The API is configured to only validate tokens coming from my B2C tenant. Do you have any recommendations for such scenarios?


Minor question on the side: is there any plan to increase the allowed number of actions/operations, or will 30 be the maximum for the foreseeable future?

I guess in this situation the only solution would be using a proxy, that exposes the action to GPT but handles the OAuth dance…
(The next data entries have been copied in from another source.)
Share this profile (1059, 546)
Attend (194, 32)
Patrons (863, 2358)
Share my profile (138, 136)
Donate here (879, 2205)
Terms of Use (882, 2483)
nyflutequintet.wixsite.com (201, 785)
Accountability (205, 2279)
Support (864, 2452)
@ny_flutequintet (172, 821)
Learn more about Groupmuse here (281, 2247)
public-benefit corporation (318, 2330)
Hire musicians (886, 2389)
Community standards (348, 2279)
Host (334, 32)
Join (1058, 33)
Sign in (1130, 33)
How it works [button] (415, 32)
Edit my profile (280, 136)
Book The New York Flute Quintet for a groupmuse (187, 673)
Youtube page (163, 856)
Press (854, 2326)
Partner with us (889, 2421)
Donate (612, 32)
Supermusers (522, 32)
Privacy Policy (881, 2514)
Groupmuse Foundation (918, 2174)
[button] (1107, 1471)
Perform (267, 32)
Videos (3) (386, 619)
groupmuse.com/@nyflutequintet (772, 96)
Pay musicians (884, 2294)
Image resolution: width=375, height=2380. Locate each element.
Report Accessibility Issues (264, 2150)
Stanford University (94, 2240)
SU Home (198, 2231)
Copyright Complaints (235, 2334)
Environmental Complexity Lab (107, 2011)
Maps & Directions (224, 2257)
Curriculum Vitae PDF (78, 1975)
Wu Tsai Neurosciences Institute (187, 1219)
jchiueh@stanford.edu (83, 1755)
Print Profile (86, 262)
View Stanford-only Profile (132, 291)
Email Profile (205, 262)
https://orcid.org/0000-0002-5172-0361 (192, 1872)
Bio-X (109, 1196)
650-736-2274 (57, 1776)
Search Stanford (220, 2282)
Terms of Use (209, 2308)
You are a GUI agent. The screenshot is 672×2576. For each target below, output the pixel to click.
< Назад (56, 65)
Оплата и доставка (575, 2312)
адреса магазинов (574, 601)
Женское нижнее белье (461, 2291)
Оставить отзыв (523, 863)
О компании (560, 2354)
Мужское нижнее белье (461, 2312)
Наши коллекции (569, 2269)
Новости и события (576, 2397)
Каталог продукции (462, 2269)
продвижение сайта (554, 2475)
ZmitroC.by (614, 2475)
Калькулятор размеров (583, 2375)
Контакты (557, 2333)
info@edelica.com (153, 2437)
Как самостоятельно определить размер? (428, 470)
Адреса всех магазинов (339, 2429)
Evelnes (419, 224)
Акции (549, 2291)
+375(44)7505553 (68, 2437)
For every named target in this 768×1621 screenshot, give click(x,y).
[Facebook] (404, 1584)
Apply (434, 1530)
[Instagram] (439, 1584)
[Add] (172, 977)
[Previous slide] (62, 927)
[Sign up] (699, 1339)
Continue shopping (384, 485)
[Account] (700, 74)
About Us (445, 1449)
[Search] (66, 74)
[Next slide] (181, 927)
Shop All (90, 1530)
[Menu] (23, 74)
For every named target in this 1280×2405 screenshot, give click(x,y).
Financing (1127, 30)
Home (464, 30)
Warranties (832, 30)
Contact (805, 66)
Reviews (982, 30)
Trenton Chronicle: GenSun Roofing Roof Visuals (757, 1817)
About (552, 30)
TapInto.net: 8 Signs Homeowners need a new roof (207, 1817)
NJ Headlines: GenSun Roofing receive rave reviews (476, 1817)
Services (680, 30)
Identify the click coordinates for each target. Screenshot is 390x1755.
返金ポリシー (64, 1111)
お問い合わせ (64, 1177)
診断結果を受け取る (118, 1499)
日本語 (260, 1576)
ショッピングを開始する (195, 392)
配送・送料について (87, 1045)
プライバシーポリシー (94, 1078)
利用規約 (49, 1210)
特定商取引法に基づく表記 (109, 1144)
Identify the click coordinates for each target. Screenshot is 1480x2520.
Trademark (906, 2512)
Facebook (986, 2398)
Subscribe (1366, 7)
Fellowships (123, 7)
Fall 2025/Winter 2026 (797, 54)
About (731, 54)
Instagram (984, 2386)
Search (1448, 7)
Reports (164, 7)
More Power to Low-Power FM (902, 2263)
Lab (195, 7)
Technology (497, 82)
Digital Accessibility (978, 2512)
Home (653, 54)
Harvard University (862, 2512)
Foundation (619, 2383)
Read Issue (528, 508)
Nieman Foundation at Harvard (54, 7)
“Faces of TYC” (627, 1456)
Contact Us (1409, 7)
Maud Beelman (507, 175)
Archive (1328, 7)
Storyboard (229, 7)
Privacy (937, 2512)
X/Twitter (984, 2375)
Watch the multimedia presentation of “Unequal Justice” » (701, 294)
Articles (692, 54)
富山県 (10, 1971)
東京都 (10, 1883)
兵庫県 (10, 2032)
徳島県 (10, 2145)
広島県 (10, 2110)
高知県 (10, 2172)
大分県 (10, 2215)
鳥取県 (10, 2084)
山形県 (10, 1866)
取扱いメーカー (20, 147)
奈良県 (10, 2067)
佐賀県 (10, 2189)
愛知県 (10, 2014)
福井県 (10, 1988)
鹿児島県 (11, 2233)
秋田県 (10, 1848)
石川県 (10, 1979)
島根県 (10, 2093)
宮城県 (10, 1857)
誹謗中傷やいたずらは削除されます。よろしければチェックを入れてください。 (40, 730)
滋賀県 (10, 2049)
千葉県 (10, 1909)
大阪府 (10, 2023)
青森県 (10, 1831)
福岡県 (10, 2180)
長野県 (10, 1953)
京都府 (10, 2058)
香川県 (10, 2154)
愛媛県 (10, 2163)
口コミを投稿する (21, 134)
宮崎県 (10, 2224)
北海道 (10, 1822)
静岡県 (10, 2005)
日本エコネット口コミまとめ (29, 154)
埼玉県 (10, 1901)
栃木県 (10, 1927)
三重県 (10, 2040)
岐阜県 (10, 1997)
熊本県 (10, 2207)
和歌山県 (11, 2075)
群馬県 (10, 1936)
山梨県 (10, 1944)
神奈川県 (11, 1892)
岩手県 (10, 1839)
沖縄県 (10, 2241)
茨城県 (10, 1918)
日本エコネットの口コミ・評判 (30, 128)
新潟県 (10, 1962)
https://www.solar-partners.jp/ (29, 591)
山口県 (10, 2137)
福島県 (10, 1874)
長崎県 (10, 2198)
Would you be able to include this scenario as well:

Authorise URL: https://app.vssps.visualstudio.com/oauth2/authorize
Access Token URL: https://app.vssps.visualstudio.com/oauth2/token
Server URL: https://dev.azure.com/{organisationID}/{projectID}

Where organisation and project ID are passed in via YAML as part of the schema.

The irony of these proxy solutions is that they actually introduce a security vulnerability vector into the process. I’m guessing the “spirit” of the matching domains was to increase security, but in practice it is falling apart.

Hi, thanks for helping out. Can you also allow Azure AD?

https://login.microsoftonline.com/{tenatnID}/oauth2/v2.0/authorize

https://login.microsoftonline.com/{tenatnID}/oauth2/v2.0/token

Can you also add AWS Cognito to your whitelist please?